I am not sure how others are doing this, but here is our process:
- meaningful test coverage
- internal software architecture was explicitly baked into the prompts, and we try to not go wild with vibing, but, rather, spec it well, and keep Claude on a short leash
- each feature built was followed by a round of refactoring (with Claude, but with an oversight of an opinionated human). we spend 50% building, 50% refactoring, at least. Sometimes it feels like 30/70%. Code quality matters to us, as those codebases are large and not doing this leads to very noticeable drop in Claude's perceived 'intelligence'.

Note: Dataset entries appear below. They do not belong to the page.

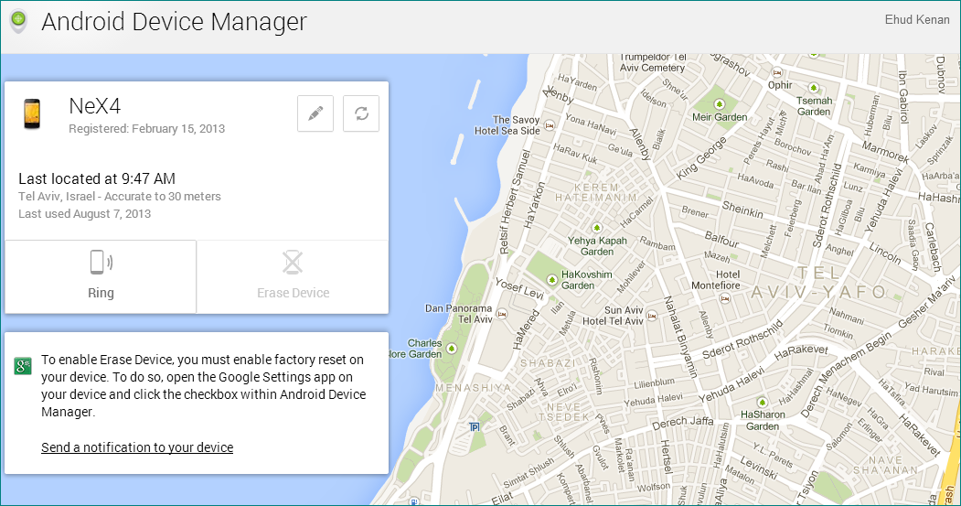Click Send a notification to your device
Screen dimensions: 961x506
137,447
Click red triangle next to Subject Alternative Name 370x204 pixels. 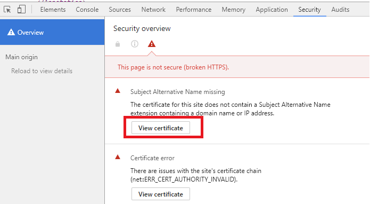[x=118, y=91]
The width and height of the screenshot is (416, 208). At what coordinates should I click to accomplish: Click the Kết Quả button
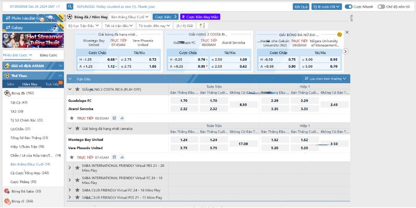(x=301, y=7)
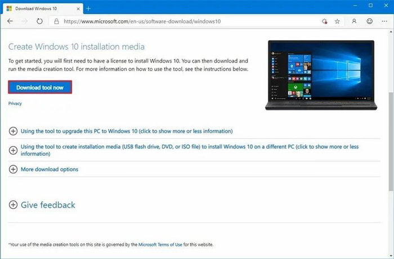Click the smiley feedback icon in toolbar

(x=369, y=21)
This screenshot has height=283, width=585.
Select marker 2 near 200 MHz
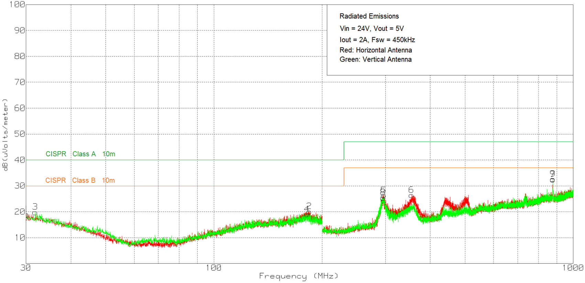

- performance tests as per usual - designed by our infra engineers, not vibed
- static code analysis, and a hierarchical system of guardrails (small claude.md + lots of files referenced there for various purposes). Not quite fond of how that works, Claude has been always very keen to ignore instructions and go his own way (see: "short leash, refactor often").
- pentests with regular human beings
The one project I mentioned - 2 months for a complete rewrite - was about a week of working on the code and almost 2 months spent on reviews, tests, and of course some of that time was wasted as we were doing this for the first time for such a large codebase. The rewritten app is doing fine in production for a while now.
I can only compare the outputs to the quality of the outputs of our regular engineering teams. It compares fine vs. good dev teams, IMHO.